I had been having problems with the handle of my wheeled-suitcase. It would only extend out a couple of inches. I had wheeled it through the airport with my back hunched down. At the terminal’s boarding queue, a friend of mine, probably tired of looking at my neck on the walk to the terminal offered his help. He took hold of the handle, tightened his grip on it and gave a hard pull upwards resulting in part of the handle coming off in his hand and the steel rods inside the extending bars protruding out. He smiled at me as he handed back the handle, and funnily enough, I also found myself laughing at the result of my friend’s well-intentioned help as I binned it (handle & steel rods).
This incident reminded me of a story I read a while back in the Times, concerning others whose well-intentioned help had an unforeseen outcome.
The story began outside the Erste Bank in downtown Zagreb, Croatia, where a wheel-chair bound man was unable to open its main door (presume he could not reach the handle). A passer-by observing the wheel-chair bound man’s difficulty came over and opened the entrance door for him. A little while later the wheel-chair bound man left the Bank and asked a taxi-driver outside for a lift. The taxi-driver agreed to take him and lifted him into the front seat & his wheel-chair into the boot. He then drove him to the destination he wished to go.

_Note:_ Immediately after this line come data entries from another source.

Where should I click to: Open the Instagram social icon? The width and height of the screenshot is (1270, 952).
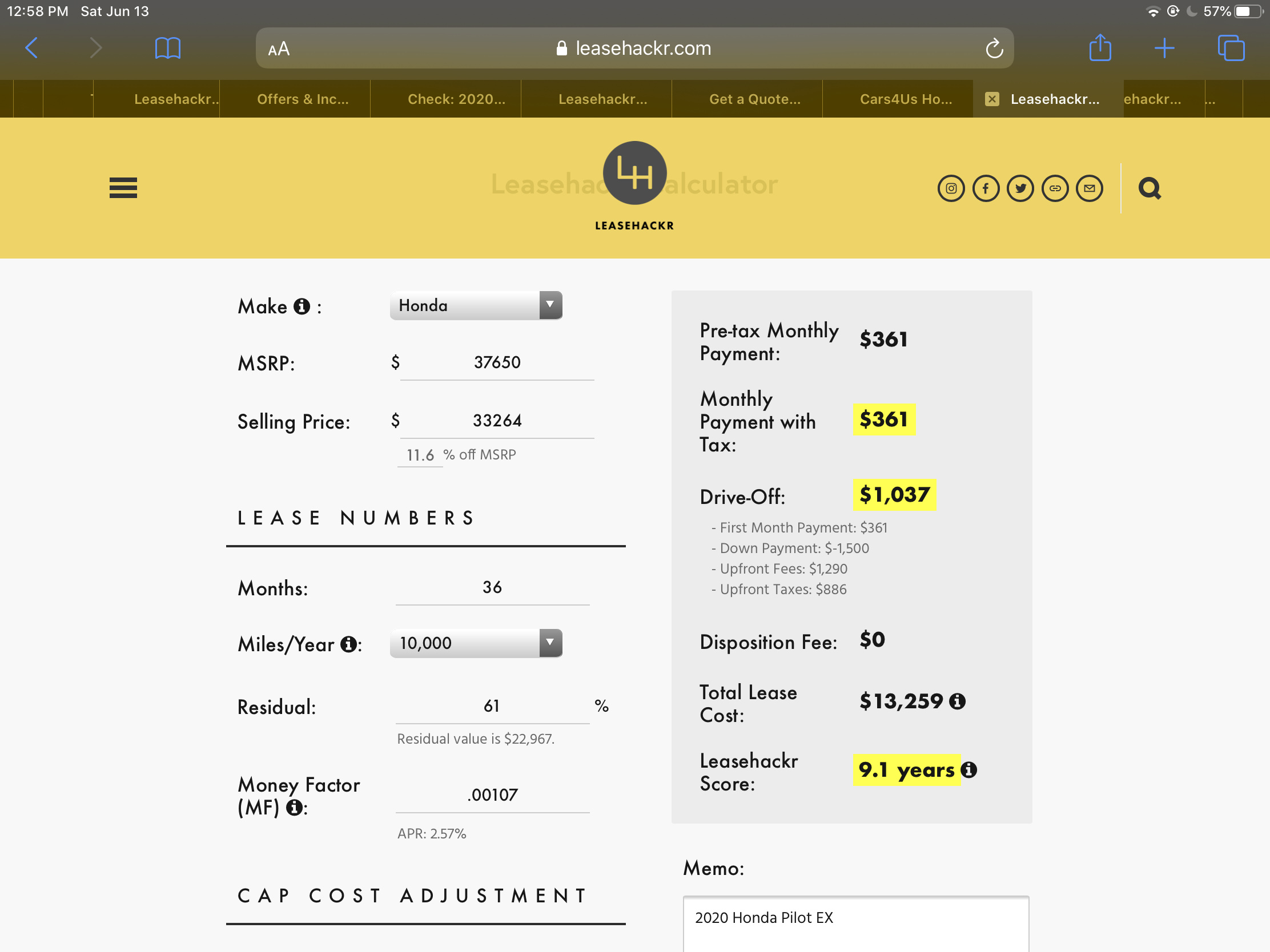click(951, 188)
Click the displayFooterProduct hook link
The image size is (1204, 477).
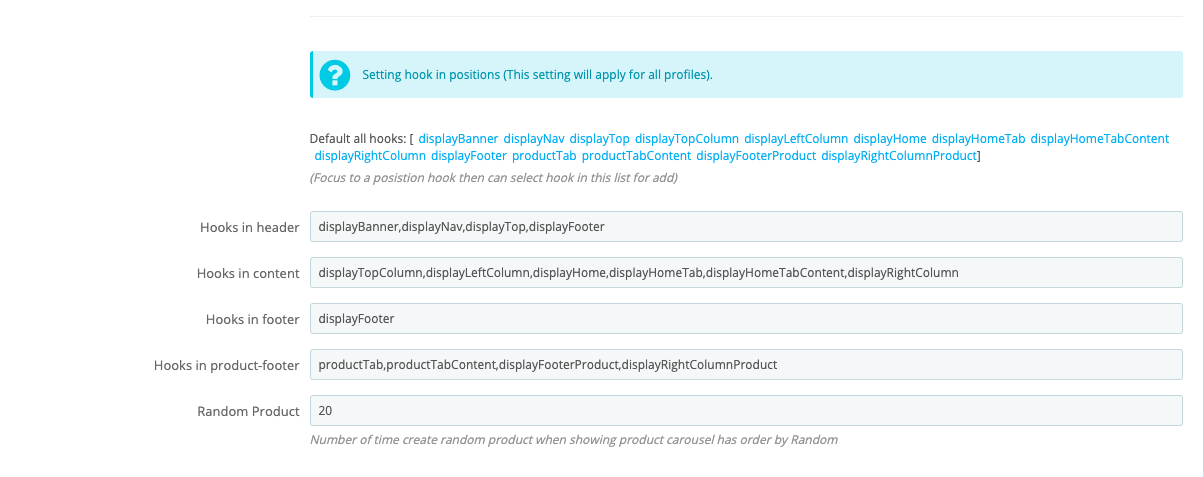756,156
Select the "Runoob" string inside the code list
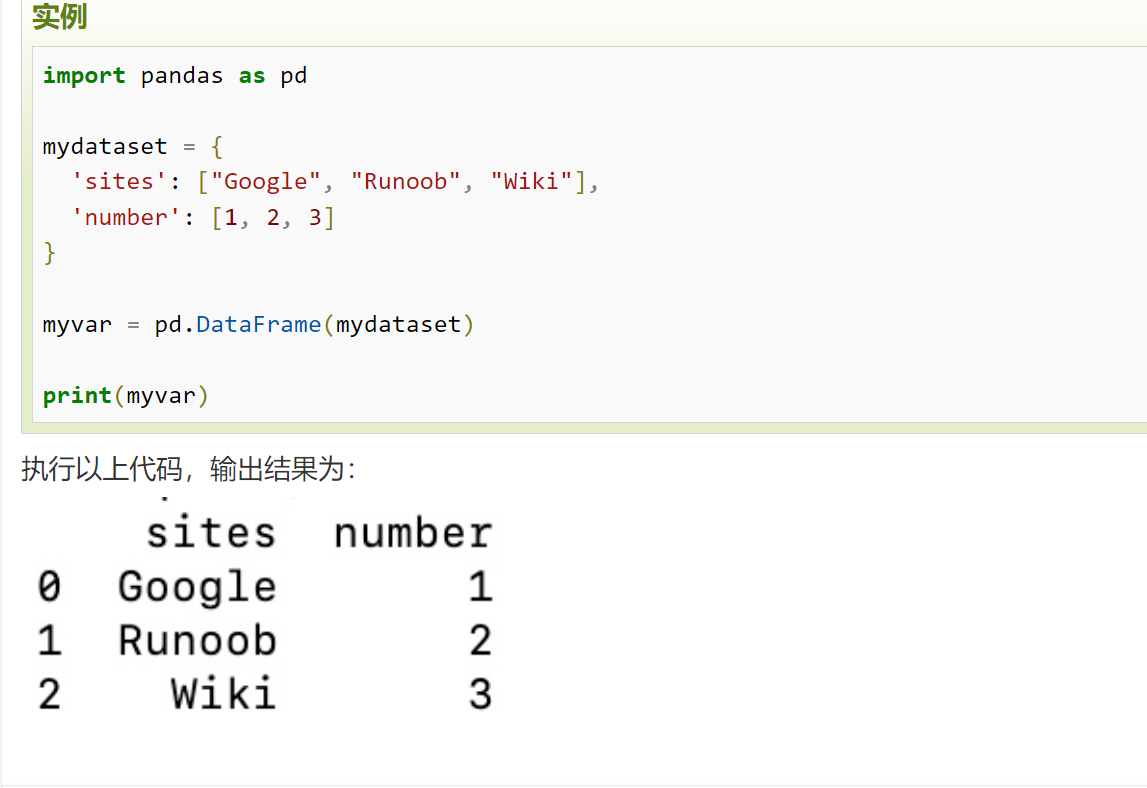 [405, 182]
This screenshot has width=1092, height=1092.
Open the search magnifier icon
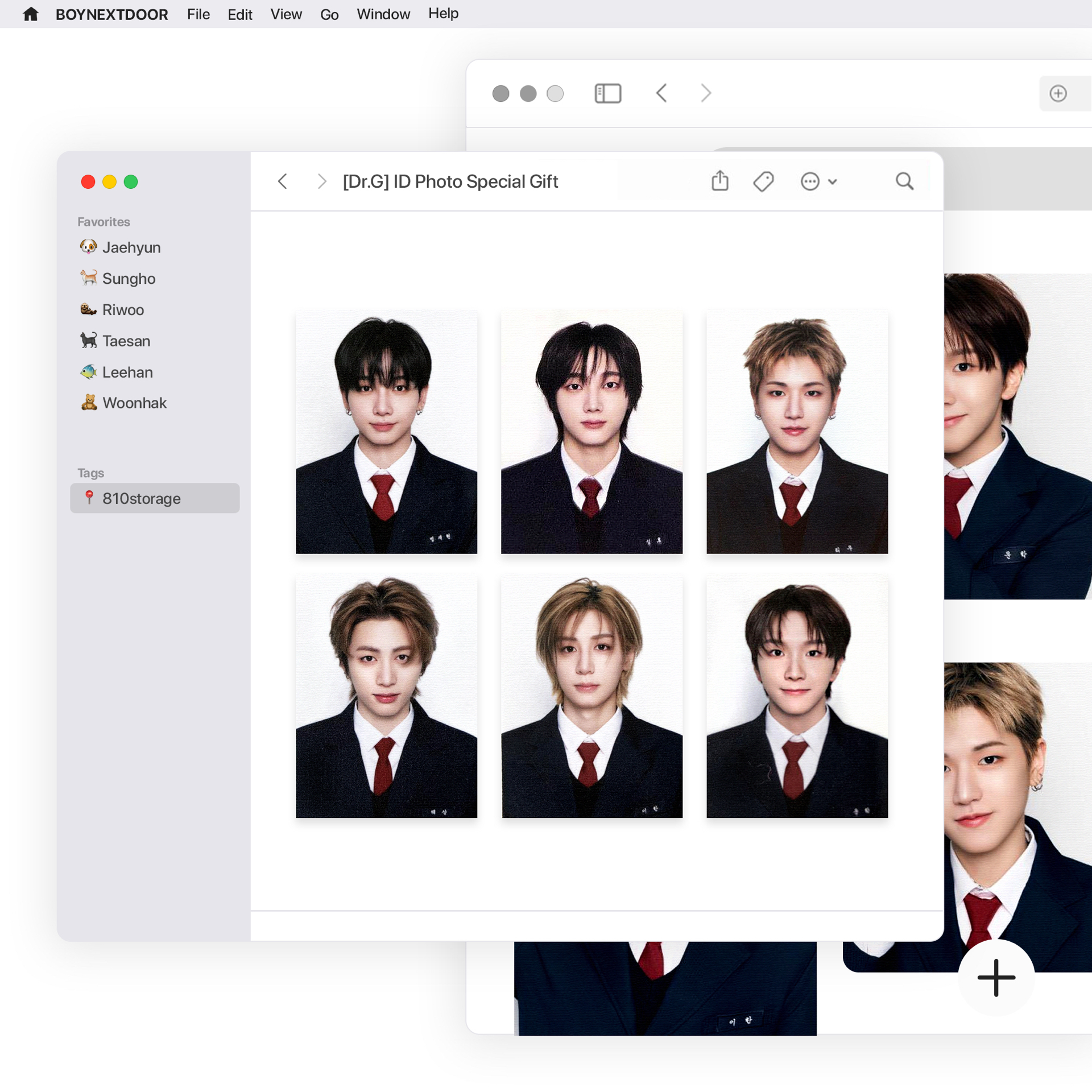point(904,181)
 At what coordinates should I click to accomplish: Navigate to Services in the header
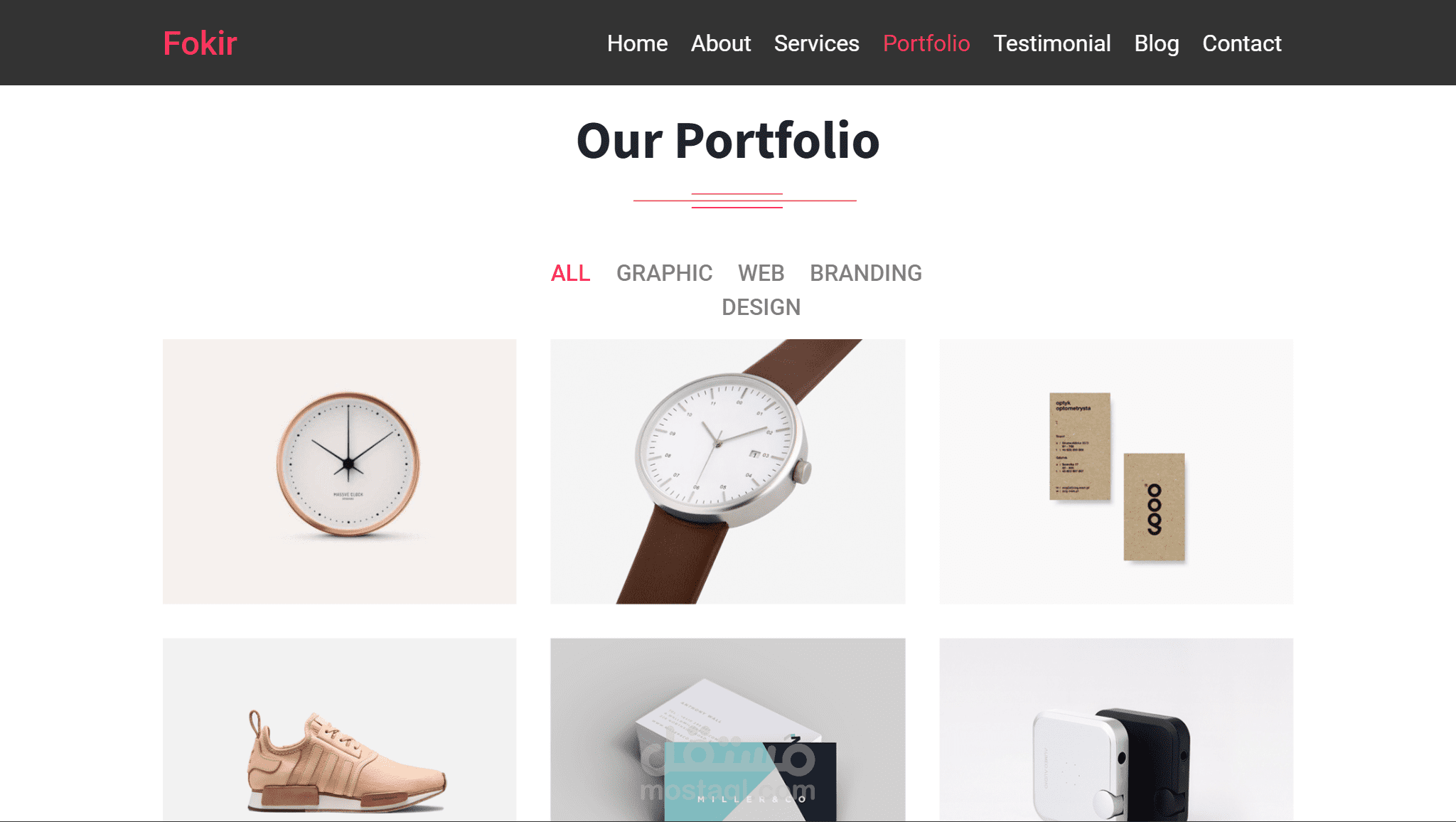point(816,43)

What the passer-by & the taxi-driver were not aware of when they assisted the disabled man was they were aiding & abetting a robbery. After the passer-by had let the disabled man into the bank, he wheeled himself up to the counter & told the clerk he had a bomb & would detonate it unless they handed over 50,000 Kunas (€6520). He then bagged the money, wheeled himself out the front entrance and got a lift from the taxi-driver.
Now I’d be willing to wager that when the passer-by & the taxi-driver were told by the Croatian Police what the disabled man had done, they’d have smiled at the thought of their own actions.
I’d also have a sneaky one on, that the wheel-chair robber laughed all the way from the bank.